Consideration was also given to the possibility that changes in an
agency's budget could have a significant impact on salaries. The
previous discussion, however, arguing that agencies are more constrained by personnel ceilings than by budgetary constraints, suggests that
inclusion of a budget growth measure into the regression equations
should yield an insignificant t-statistic on the budget variable. The
results support this prediction. The budget variable did not enter
significantly, nor were the coefficients on the staffing growth
variables affected.
Finally, an indirect test of the salary/agency growth relationship
was attempted. Although Ippolito [1987] reports that quit rates are
relatively low in the federal government, it is possible that slow
growth may encourage individuals to leave an agency. To test for that
possible effect annual relative changes in agency quit rates, computed
over the period 1984-86, were regressed on concurrent and past agency
employment growth. None of the runs showed a significant negative
effect of employment growth on changes in agency quit rates.

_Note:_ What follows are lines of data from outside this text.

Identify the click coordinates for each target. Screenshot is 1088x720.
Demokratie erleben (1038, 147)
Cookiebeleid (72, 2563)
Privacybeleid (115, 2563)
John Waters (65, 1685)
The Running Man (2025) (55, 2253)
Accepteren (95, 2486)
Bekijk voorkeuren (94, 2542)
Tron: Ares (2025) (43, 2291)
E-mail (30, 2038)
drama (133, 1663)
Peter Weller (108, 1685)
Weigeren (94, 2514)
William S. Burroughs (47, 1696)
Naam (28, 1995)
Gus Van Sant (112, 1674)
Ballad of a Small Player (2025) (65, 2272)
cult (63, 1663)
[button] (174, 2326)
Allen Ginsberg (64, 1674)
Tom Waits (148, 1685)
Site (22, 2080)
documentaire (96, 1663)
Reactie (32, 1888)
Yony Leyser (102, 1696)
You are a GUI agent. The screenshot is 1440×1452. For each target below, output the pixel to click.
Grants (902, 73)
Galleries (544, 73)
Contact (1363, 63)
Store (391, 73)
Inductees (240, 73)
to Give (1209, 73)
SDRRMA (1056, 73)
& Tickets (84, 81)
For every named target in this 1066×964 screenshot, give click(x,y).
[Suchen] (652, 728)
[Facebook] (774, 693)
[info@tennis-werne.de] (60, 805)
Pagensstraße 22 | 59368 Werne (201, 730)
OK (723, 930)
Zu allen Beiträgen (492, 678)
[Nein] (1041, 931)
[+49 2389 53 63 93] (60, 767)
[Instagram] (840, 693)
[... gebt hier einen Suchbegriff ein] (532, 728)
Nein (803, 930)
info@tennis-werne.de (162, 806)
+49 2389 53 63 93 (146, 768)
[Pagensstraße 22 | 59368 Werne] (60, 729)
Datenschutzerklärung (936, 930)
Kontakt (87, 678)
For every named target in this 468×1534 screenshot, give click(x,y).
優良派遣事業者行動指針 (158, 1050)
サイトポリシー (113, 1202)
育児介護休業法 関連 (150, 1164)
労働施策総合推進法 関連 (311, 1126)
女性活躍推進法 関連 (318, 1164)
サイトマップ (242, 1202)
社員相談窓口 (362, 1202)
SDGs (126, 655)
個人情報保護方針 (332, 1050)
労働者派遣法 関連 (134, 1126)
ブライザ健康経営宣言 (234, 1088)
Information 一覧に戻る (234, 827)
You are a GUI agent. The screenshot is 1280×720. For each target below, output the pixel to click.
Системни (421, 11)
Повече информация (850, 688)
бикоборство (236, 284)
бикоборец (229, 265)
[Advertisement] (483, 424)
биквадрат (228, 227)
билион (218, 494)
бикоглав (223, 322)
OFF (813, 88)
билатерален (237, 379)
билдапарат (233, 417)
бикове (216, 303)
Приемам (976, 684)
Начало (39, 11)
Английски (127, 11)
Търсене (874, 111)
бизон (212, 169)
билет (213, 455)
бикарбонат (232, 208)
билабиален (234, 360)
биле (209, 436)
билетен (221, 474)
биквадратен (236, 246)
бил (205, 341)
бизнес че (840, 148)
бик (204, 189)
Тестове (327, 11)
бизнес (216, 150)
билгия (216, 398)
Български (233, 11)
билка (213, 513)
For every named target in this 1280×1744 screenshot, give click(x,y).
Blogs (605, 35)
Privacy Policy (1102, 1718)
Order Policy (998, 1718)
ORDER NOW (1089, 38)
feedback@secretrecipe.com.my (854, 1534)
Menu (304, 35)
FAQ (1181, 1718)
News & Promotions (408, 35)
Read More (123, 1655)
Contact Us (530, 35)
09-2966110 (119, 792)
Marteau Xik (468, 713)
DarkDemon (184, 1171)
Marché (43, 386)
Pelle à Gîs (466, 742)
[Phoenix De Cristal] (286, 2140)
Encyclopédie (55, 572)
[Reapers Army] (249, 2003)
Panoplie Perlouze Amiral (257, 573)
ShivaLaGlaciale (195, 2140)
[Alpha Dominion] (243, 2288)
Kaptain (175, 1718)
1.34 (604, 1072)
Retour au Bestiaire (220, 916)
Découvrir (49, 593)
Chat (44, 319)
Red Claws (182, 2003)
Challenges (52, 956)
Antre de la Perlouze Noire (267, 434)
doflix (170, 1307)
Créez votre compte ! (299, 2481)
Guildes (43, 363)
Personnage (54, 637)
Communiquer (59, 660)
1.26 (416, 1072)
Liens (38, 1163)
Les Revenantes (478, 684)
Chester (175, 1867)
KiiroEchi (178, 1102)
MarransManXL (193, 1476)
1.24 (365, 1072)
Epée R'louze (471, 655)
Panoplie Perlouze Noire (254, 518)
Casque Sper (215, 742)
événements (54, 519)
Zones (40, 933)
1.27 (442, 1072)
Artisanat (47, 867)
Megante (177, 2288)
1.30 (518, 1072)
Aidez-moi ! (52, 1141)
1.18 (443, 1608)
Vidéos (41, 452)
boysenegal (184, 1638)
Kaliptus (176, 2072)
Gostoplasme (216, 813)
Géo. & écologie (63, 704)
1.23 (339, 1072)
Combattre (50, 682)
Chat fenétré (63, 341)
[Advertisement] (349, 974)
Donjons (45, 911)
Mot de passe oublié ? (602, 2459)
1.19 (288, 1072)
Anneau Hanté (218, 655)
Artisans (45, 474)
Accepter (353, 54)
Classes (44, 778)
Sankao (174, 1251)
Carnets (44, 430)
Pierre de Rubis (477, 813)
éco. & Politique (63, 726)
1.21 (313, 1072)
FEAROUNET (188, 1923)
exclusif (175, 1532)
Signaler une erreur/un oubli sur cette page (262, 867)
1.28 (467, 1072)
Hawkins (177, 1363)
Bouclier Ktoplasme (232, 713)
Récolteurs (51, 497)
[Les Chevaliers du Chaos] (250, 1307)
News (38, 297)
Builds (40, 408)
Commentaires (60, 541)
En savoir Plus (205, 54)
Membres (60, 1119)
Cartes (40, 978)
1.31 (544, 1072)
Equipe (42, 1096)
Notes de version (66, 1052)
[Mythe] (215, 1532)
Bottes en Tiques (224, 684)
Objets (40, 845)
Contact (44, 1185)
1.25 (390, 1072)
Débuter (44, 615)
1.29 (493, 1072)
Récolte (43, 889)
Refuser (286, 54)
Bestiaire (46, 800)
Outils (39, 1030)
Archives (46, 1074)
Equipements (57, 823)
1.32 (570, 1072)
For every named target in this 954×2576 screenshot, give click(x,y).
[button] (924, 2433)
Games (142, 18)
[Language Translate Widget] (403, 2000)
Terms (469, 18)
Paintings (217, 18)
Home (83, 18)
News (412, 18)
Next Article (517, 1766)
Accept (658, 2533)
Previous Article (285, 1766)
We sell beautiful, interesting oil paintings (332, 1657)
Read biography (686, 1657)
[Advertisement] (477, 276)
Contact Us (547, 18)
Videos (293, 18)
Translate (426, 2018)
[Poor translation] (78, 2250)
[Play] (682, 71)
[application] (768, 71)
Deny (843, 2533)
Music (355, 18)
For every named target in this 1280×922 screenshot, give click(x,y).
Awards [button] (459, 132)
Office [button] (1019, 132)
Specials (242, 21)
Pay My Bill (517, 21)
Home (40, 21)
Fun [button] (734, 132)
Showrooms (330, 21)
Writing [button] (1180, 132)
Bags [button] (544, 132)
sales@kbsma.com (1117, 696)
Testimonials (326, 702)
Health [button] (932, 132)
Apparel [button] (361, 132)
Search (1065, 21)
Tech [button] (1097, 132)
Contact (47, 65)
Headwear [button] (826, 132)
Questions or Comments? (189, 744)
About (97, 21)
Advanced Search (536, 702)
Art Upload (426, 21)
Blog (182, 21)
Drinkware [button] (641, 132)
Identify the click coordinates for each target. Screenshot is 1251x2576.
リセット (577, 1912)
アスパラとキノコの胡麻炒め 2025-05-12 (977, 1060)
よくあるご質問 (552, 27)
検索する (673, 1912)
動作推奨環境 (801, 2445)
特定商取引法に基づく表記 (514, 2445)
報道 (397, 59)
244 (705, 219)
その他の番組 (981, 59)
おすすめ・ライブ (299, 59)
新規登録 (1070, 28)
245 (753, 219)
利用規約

To summarize, it would appear very difficult to conclude from the
results presented here that a strong relationship between agency growth
and salaries exists. At best, agency size would have to double for
salaries to increase by 4.4 percent over a five-year period. Moreover,
the sensitivity of the pooled regression results to the exclusion of the
Department of Defense was demonstrated. A two-stage procedure yielded
growth coefficients that were negative, although not significant. It is
also worth nothing that simple inspection of Table I shows that the
salary growth of the two agencies in the sample (the Selective Service
System and Federal Emergency Management Agency) that more than doubled
in size was actually below the norm.
V. CONCLUDING REMARKS
The notion that the salaries of bureaucrats are closely tied to the
fortunes of the agency has been an important part of the literature
dealing with bureaucratic behavior and the growth of government. Yet,
the results presented in this paper do not reveal a strong significant
linkage between changes in staffing and salaries within an agency. For
the typical federal white-collar employee, promoting growth does not
appear to be the way to increase salaries.
Of course, agency growth may matter for other reasons. Staffing
changes can result in lateral reassignments to less-preferred locations
or can reduce the set of opportunities for job changes. Certainly for
nontenured employees, growth would seem to matter. But those individuals
are not in positions that would allow them much influence over agency
policy. For the top-ranked personnel, those who may be in a position to
influence policy, salary does not appear to be the major motivating
force, as their salaries are capped. However, agency growth may still
be important to them because they associate with the mission of the
agency and/or because growth may lead to greater opportunities to
consult or contract with the agency after retirement. Greater prestige
and additional prequisites may also be associated with a growing agency,
but these are all difficult to quantify.
While agency growth may matter for other reasons, a major
conclusion of this paper is that the salaries of federal white-collar
workers are highly insulated from changes in staffing and budget
appropriations. Federal employees also appear to be highly paid. The
civil service system, often lauded because of the protection it gives to
civil servants, provides a relatively uncommon set of benefits. Whether
having such an insulated group is in the interest of the general
voter/taxpayer is a question beyond the scope of this paper; but
understanding the protected environment in which federal workers reside
is a first step in answering these broader questions.